Three days ago, I broke my bike.
I was just riding along and doing my usual thing. Since it was a little hilly back there, I was trying to get used to shifting the bike between high, medium, and low gears. Usually, I just put it in high and deal with it.
But, I didn’t want to deal with it. I was having to push my bike up hills more often than I liked. While no one was around to see this, it was becoming annoying. I wanted my ride to be seamless and was working towards that goal, doubly so if it strengthens my arthritic hip.
I flew too high, however. On the right-hand side, there are a bunch of numbers. I don’t really know what they’re for. They’ve been at ‘6’ since I started and thought I’d be bold and start trying different settings.
And that’s when everything when to heck.
The chain slipped off and I couldn’t get it back on after trying for nearly forty minutes at the side of a busy street. Walked it back the mile and a half and took it to the local bike repair shop.
He fiddled with it for a while and couldn’t pull the chain either. I felt a little vindicated since I couldn’t fix it and he couldn’t either. Declaring — Jess… I think he said his name was Jess… the bike in need of an advanced repair, that the bike wasn’t worth the money.
The repair cost of $120 would exceed more than what the bike is worth.
Honestly, I knew that going in or had the suspicion.
The bike isn’t anything special. It’s pretty basic made with low-quality parts. Purchased at Wal-Mart, it definitely wasn’t the best bike offered at the time.
The bike fulfilled a deep-seated need for me at the time. I wanted to ride a $#*#$*# bike and couldn’t. I was in my anorexia stage at that point and couldn’t walk up steps, let alone anything else.
That didn’t matter. Once I got out of the House, little sister gave me money. I got the bike and subsequently mostly ignored it for the next couple of years. I think that part of the reason is that I was feeling unsure about my physical ability to ride. Having the bike crammed in the corner with a bent wheel didn’t help either – although the wheel was repaired later. Actually, it was repaired by the same place I took the bike to this time.
This was my biking summer.
My hip needs to be strengthened. The best way to do so is actually swimming but I don’t have access to a pool. The second best way, I think, is biking and that is what I’m doing. Or, was doing.
I’m determined not to allow a busted and inflamed hip slow me. To double down, I was going to make it as strong as possible.
And then the bike crapped out.
Then, I made a mistake.
I complained about it. I whined about how the repair man said that the bike was worthless. I showed my frustration about the two-week repair time. I displayed the hopelessness of the loss of a good activity
And I should have never done that.
Mom and Jason wanted to toss money at it. Mom wanted to give me money to buy a new Wal-Mart bike. Jason was willing to charge the price of the repair on an already overburdened credit card.
But, there was absolutely no way I could take them up on their offers. Riding a bike is a want, not a need. If I want to indulge in a want, I should, somehow, be able to pay for it myself. Of course, I really can’t. Not effectively when I’m saving every little penny for Florida house improvements, paying debt, and filling up the truck.

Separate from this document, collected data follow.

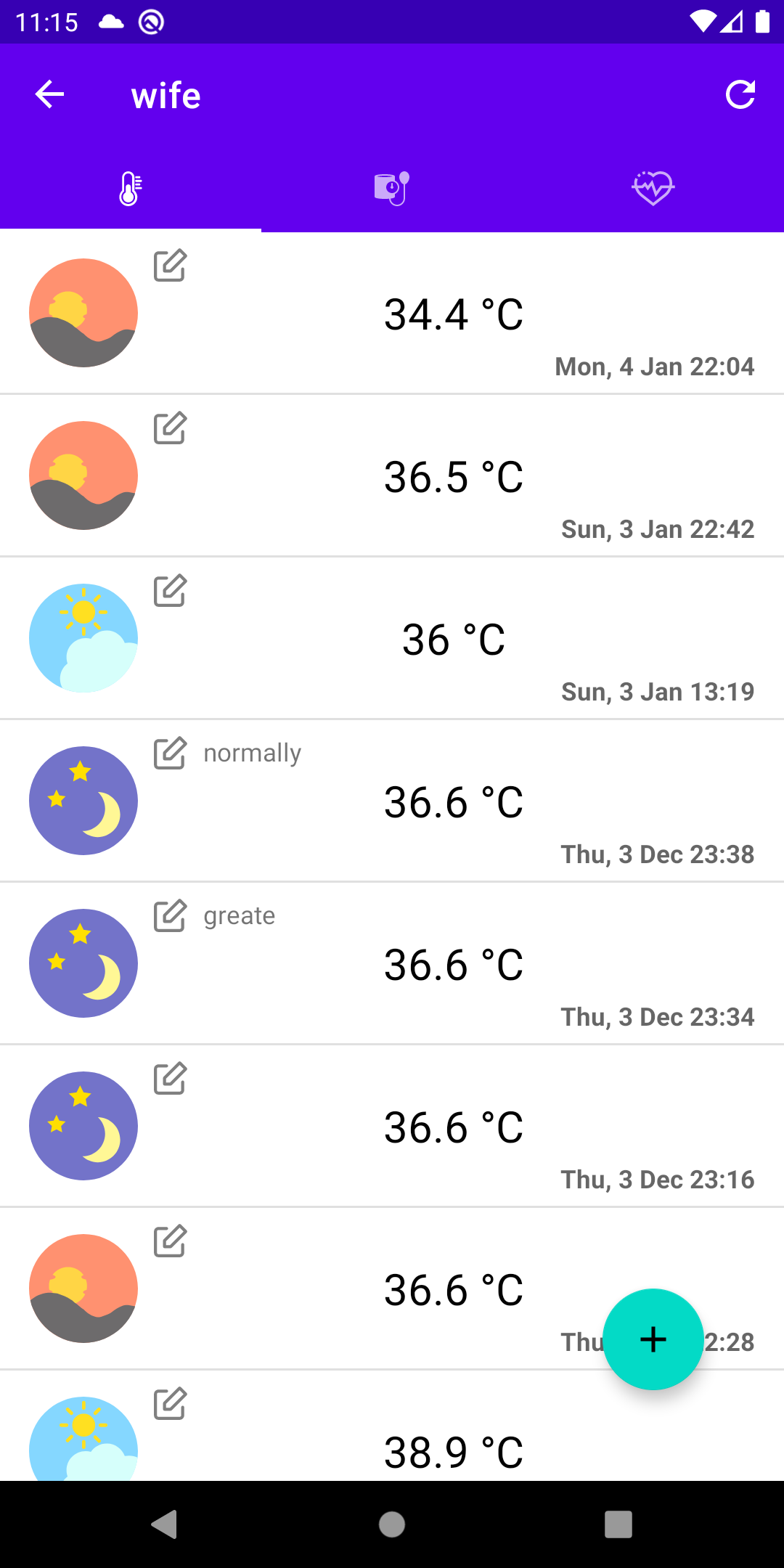Image resolution: width=784 pixels, height=1568 pixels.
Task: Tap the night moon icon beside normally
Action: pos(83,801)
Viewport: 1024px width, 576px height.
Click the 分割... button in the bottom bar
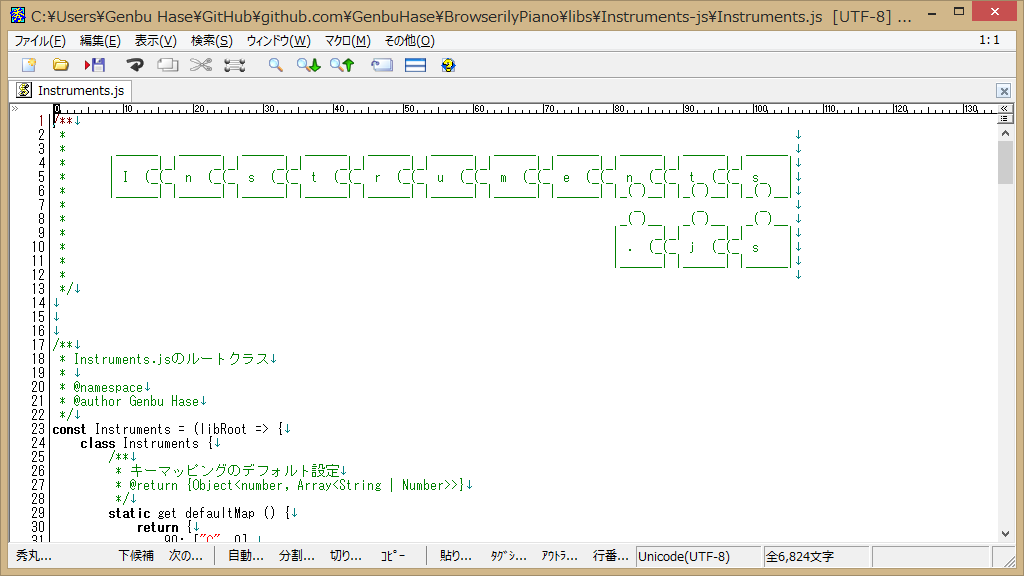296,556
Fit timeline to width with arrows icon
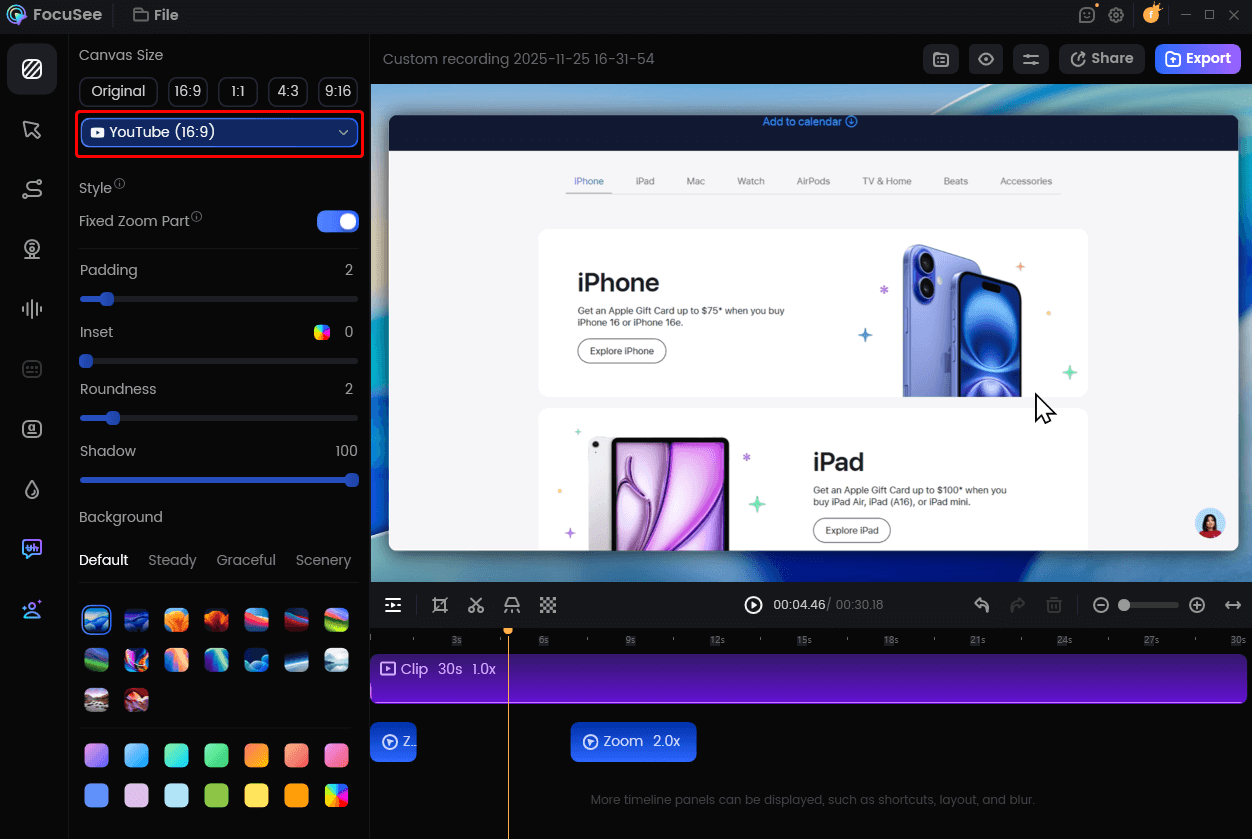Screen dimensions: 1252x839 click(x=1233, y=605)
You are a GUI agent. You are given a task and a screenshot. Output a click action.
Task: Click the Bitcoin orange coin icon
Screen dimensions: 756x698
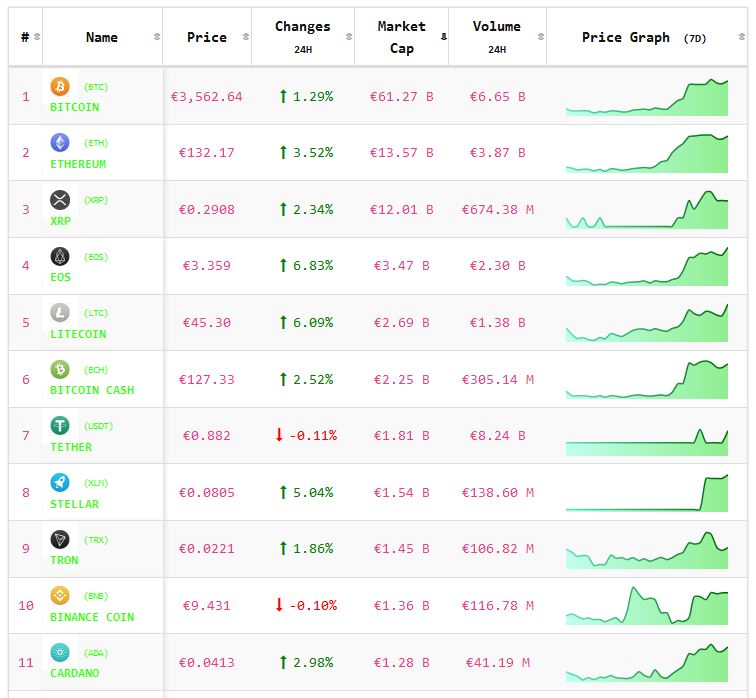[60, 87]
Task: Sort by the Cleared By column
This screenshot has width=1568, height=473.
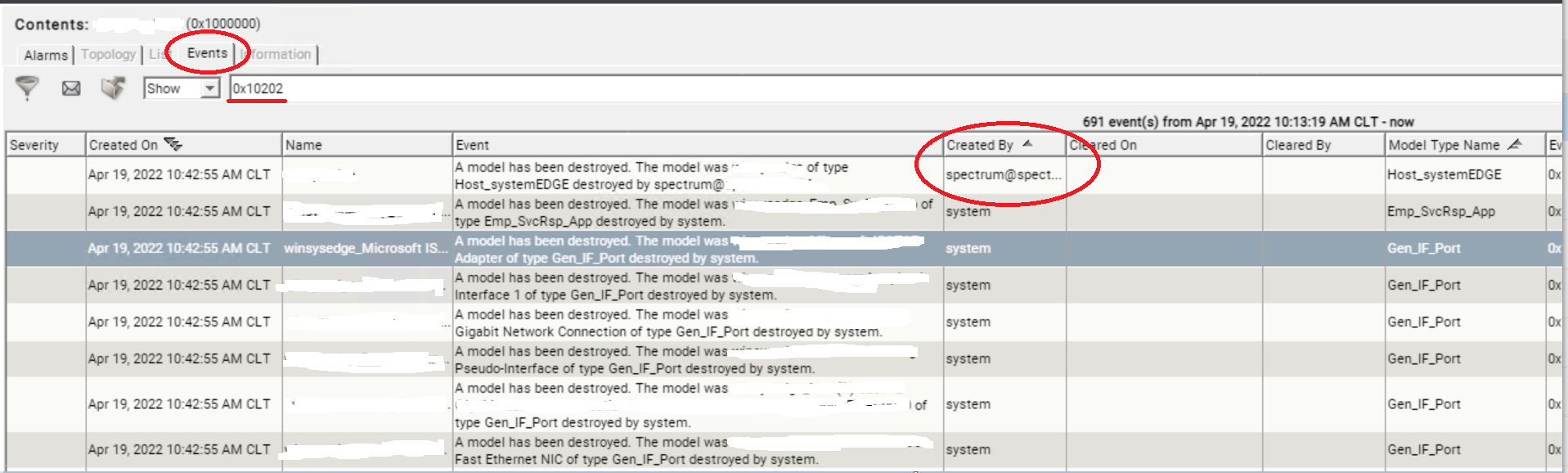Action: pyautogui.click(x=1323, y=145)
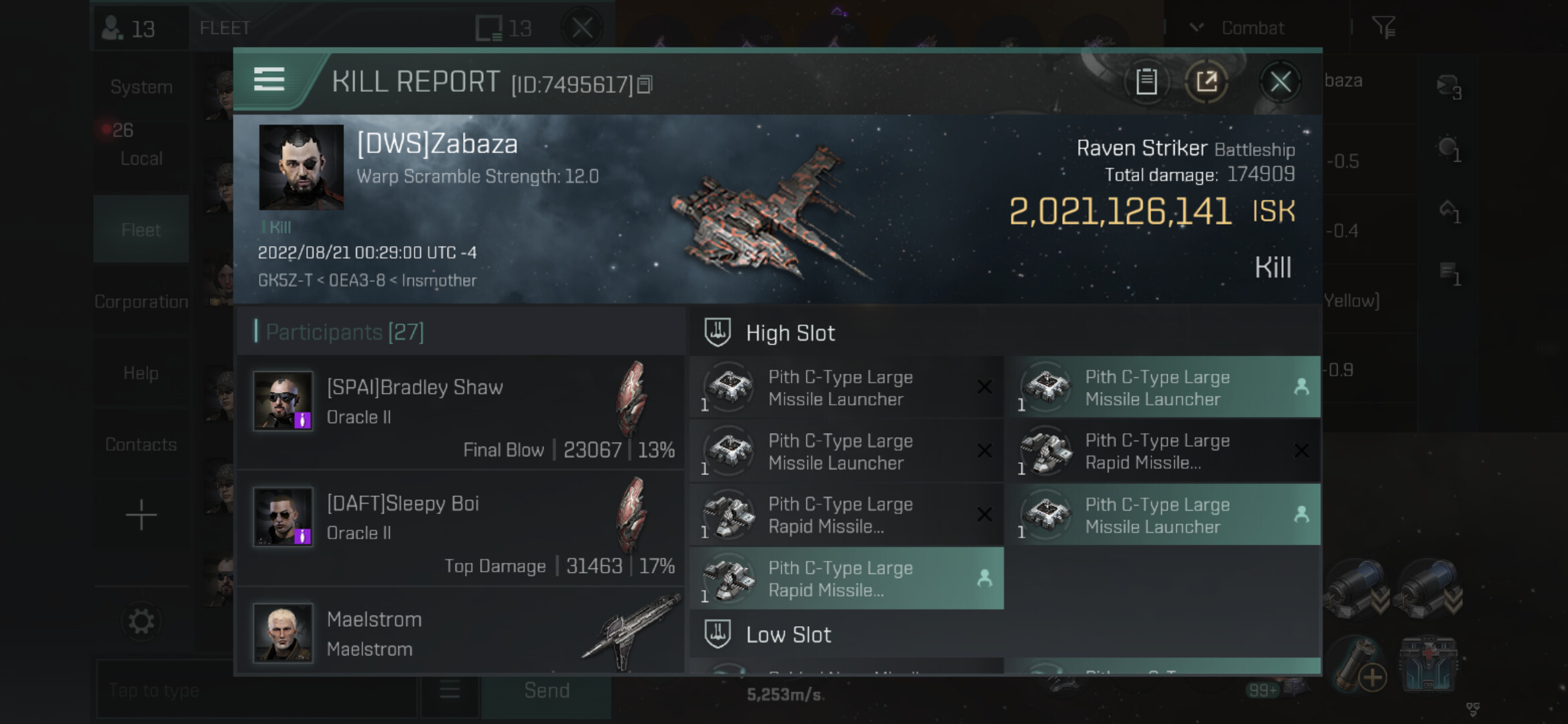Focus the Tap to type field
1568x724 pixels.
click(x=257, y=690)
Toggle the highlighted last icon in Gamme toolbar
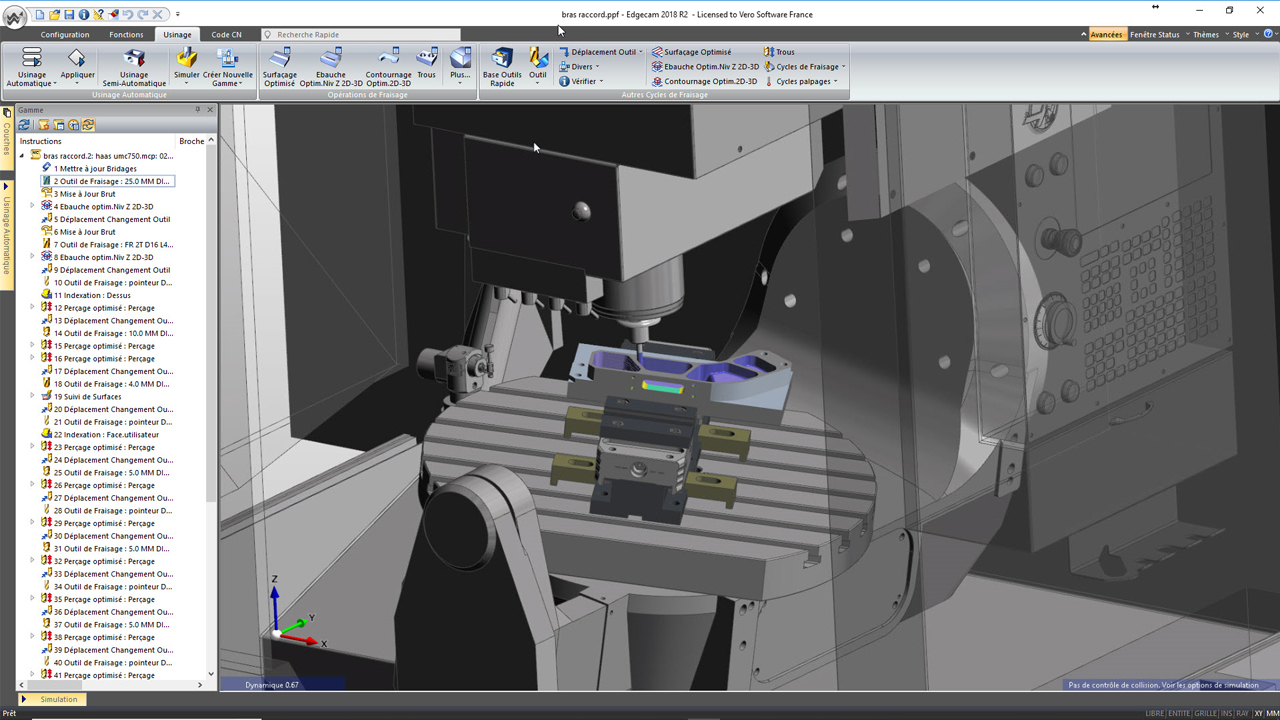This screenshot has height=720, width=1280. (89, 125)
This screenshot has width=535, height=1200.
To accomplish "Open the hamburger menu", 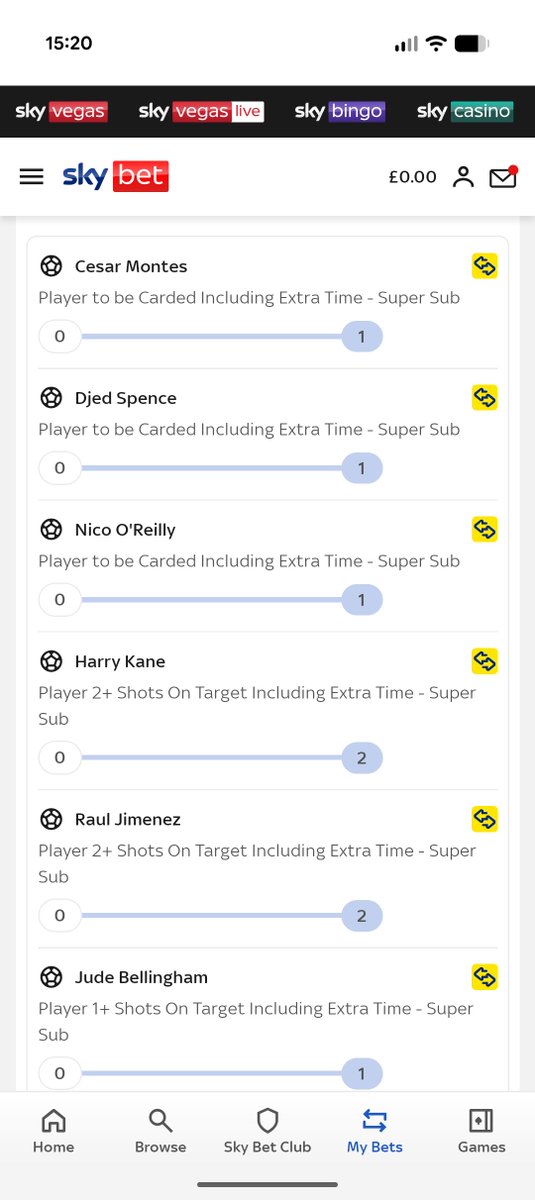I will pyautogui.click(x=32, y=177).
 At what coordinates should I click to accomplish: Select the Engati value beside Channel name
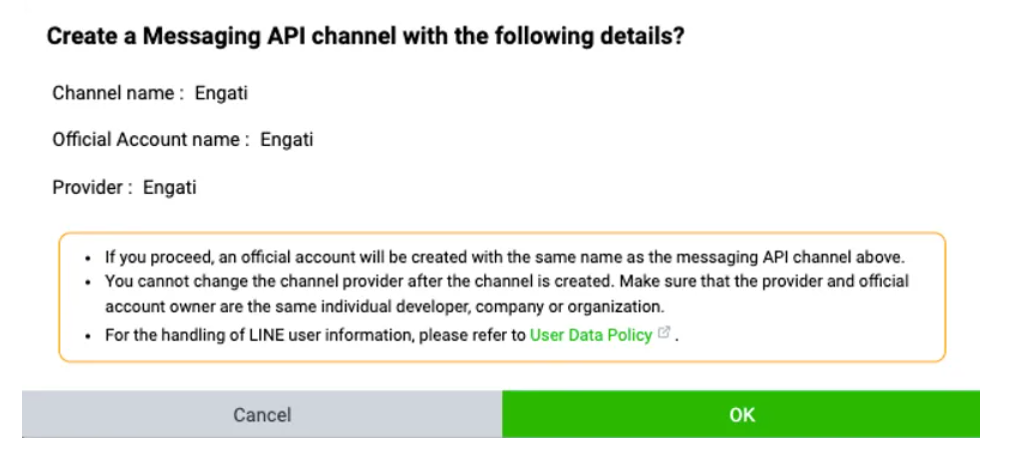point(221,94)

Jason still doesn’t have a job and is living on fumes. Mom buys groceries and pays the bills. These are needs. Accepting their charity for a want when there are needs is irresponsible and just stupid of me to do so. It would be a compromise of my core character.
I don’t think they felt that way.
I don’t care. I know I’m right.
I don’t ** need ** to ride a bike.
They ** need ** to be able to pay bills.
And the world is continually going into the shitter thanks to President Brandon. It’s just too risky and foolhardy.
Actually, Bill came up with a sensible solution — yard sailing. He suggested looking around to see if I could find a good used replacement that was under the $120 repair cost. But, that would require gas to look for something that might not exist. Gas, which is as of today, $4.89 per gallon.
I filled up the truck today. 70 miles = $30 dollars.
I couldn’t justify driving all over the county visiting yard sales in the attempt to * possibly * find a bike to fulfill a * want. *
So, I’ll have to pay from my own fumes or, probably when I lose my nerve, cancel the repair and push the bike back into the corner of the garage again. Or, even better, give it away to one of those charity places that would fix it up and give it to a homeless man.
I’ve got about a week to decide. I don’t know what I’m going to do.